Singapore shares may open on the back foot on Thursday after geopolitics and the U.S. Federal Reserve both shook Wall Street on Wednesday.
U.S. President Trump took to a tweet storm on Wednesday to threaten military action in Syria. That sent oil sharply higher on concerns of disruptions in the Middle East; at the same time, safe haven plays such as U.S. Treasurys and gold climbed.
Separately, minutes from the U.S. Federal Reserve for the March monetary policy meeting raised the possibility that interest rates could rise faster than expected.
On Wall Street, the three main indexes fell on Wednesday, with the Dow Jones Industrial Average down 0.9 percent, the S&P 500 down 0.55 percent and the Nasdaq off 0.36 percent. However, futures indicated Wall Street might open higher later in the global day.
- Oil-related shares may be in focus after the oil prices hit a three-year high in overnight trade on the geopolitical concerns.
- ST Engineering said in an SGX filing that its aerospace arm, ST Aerospace, secured new contracts worth about S$510 million in the first quarter of 2018 for services ranging from heavy maintenance to engine wash.
- Construction company Lian Bing may be in focus after it said in an SGX filing late Tuesday that it planned to spin off SLB Development in a Catalist IPO, with 238 million new shares at S$0.23 each, or 26.07 percent of the post-invitation share capital; Lian Beng expected to hold the remainder of the company, it said. Gross proceeds were expected to be S$54.7 million and were earmarked for replenishing land bank, overseas expansion, funding existing pipeline developments and working capital. The invitation offer will include 8 million offer shares to the public and 230 million by placement, it said. The filing said SLB has had property developments in the residential, mixed-use and industrial and commercial segments, with sizes ranging from small to large scale. SLB has a portfolio including five residential and mixed-use developments and three industrial property developments, as well as pipeline projects.
- Singapore Press Holdings said in an SGX filing late on Wednesday that its chief marketing officer, Chua Kok Leng Elsie has decided to retire after 20 years with the company; in a separate filing, the company said it appointed Low Ee Kheng Ignatius to the position.
- M1 said that Singapore wealth fund Temasek’s deemed interest in the company has risen from 19.98 percent to 20 percent. The SGX filing said Temasek doesn’t have a direct interest in the company and the change was via its holding in DBS.
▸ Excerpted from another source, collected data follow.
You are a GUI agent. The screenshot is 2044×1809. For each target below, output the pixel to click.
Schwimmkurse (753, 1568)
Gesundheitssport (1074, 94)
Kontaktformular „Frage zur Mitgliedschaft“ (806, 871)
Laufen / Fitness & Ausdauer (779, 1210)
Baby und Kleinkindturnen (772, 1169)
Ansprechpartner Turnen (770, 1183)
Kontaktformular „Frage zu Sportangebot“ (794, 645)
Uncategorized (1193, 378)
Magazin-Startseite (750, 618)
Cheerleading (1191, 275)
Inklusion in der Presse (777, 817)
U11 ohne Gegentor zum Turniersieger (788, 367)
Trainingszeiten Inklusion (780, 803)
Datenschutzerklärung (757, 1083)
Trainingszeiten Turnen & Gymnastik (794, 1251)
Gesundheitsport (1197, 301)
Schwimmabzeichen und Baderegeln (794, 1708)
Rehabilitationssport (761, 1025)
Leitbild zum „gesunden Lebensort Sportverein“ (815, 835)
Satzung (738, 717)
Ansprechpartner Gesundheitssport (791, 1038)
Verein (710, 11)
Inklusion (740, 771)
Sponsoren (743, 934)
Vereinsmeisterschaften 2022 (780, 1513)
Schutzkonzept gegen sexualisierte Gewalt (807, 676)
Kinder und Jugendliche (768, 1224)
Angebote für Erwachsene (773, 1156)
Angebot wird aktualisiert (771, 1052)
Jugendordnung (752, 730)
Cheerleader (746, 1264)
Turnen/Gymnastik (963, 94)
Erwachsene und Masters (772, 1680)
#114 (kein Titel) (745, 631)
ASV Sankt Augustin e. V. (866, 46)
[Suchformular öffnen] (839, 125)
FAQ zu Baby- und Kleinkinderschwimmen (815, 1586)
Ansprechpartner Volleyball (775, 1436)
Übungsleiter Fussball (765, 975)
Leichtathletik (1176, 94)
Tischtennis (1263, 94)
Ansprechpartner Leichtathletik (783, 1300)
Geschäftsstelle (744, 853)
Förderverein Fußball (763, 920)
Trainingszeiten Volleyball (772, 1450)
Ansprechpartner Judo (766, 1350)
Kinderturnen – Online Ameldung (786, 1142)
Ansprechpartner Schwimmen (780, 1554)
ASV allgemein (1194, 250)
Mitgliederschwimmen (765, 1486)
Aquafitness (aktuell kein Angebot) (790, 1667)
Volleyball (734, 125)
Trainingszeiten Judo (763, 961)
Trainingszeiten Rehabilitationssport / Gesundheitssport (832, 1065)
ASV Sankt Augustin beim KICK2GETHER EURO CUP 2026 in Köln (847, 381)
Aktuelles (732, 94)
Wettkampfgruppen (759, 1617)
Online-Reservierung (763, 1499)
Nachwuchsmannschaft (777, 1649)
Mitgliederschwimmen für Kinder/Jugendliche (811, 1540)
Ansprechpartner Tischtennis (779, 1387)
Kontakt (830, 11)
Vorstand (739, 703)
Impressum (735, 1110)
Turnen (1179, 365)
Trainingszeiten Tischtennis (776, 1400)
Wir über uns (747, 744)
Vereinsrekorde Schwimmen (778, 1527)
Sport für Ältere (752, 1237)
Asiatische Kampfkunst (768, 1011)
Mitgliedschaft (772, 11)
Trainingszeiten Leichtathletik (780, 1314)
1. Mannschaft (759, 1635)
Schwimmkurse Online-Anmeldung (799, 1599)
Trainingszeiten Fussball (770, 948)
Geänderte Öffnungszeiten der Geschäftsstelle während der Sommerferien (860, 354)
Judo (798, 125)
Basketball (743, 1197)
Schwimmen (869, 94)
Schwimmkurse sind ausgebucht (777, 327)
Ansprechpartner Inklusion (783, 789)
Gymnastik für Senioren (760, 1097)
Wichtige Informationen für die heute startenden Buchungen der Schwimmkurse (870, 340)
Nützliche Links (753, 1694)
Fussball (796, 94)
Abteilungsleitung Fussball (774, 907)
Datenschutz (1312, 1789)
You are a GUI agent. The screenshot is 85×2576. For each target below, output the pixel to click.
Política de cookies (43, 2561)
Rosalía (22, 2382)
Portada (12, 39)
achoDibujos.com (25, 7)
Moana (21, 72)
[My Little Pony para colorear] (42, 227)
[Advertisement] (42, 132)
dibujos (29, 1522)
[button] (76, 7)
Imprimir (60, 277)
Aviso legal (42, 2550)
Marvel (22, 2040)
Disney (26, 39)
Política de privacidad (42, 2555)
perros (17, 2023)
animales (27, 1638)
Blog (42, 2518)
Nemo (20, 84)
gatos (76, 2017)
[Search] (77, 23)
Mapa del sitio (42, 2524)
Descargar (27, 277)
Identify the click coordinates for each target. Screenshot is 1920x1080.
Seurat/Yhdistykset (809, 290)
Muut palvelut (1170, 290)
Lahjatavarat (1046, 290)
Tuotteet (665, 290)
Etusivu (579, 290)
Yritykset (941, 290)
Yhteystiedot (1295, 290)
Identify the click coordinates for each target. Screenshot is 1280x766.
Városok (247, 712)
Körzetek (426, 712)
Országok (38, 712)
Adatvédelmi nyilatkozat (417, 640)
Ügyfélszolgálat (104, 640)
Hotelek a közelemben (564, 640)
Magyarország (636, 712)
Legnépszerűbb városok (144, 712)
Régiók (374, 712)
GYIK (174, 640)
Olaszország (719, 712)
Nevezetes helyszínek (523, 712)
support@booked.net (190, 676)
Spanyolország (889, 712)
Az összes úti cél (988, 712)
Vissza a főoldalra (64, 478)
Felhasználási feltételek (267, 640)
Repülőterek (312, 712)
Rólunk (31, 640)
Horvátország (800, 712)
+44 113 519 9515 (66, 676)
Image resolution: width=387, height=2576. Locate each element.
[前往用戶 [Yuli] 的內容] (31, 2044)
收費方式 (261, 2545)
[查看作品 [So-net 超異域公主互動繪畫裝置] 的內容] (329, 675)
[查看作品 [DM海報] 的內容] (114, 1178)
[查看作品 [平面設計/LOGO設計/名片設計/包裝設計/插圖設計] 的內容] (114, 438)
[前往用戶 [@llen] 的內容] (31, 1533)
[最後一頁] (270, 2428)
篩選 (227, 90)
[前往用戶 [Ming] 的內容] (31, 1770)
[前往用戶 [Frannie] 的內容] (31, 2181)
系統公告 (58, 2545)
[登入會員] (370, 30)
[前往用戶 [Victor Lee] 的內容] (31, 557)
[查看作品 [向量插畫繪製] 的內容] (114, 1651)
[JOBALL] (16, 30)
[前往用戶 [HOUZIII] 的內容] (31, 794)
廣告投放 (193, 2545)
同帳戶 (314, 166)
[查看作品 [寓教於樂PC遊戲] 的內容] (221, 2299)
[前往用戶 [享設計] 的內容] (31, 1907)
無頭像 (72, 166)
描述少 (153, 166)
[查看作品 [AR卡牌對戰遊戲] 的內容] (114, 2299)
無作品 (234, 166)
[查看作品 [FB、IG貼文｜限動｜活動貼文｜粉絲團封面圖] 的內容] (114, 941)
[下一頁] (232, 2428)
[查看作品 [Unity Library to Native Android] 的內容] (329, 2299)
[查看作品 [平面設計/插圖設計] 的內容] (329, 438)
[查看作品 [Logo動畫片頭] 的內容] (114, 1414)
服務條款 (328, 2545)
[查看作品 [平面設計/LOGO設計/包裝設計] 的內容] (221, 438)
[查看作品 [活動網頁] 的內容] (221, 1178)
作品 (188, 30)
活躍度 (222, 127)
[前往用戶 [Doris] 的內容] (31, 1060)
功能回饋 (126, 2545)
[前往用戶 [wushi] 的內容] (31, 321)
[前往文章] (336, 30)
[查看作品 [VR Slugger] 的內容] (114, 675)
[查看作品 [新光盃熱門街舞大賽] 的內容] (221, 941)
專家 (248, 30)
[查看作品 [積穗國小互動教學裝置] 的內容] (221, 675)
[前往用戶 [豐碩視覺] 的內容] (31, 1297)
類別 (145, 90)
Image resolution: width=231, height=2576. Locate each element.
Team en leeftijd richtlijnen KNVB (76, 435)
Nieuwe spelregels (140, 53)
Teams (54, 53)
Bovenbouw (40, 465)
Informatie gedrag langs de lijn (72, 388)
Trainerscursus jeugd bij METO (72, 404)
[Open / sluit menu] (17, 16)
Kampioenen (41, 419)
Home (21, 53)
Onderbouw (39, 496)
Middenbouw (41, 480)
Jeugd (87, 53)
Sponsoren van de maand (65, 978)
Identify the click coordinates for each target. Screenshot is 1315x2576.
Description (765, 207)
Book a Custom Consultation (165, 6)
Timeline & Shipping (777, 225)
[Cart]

- Kim Heng said it secured a one-year charter contract starting this month for two anchor handling tug/supply vessels from a leading Malaysia oil major which it didn’t name. The value of the contract wasn’t provided. Thomas Tan, executive chairman and CEO, said in the SGX filing that with oil’s recent rally above US$70 a barrel, the company expected to secure more regional contracts.
- Silverlake Axis said in an SGX filing that it sold 341,000 Global Infotech shares on Tuesday via the Shenzhen Stock Exchange’s ChiNext market; it said the aggregate cash consideration was 3.82 million yuan, or around 2.33 million ringgit. It had previously said it wanted to progressively monetize its GIT investment and that GIT is no longer an associate. It said the estimated loss on the sale is around 680,000 yuan.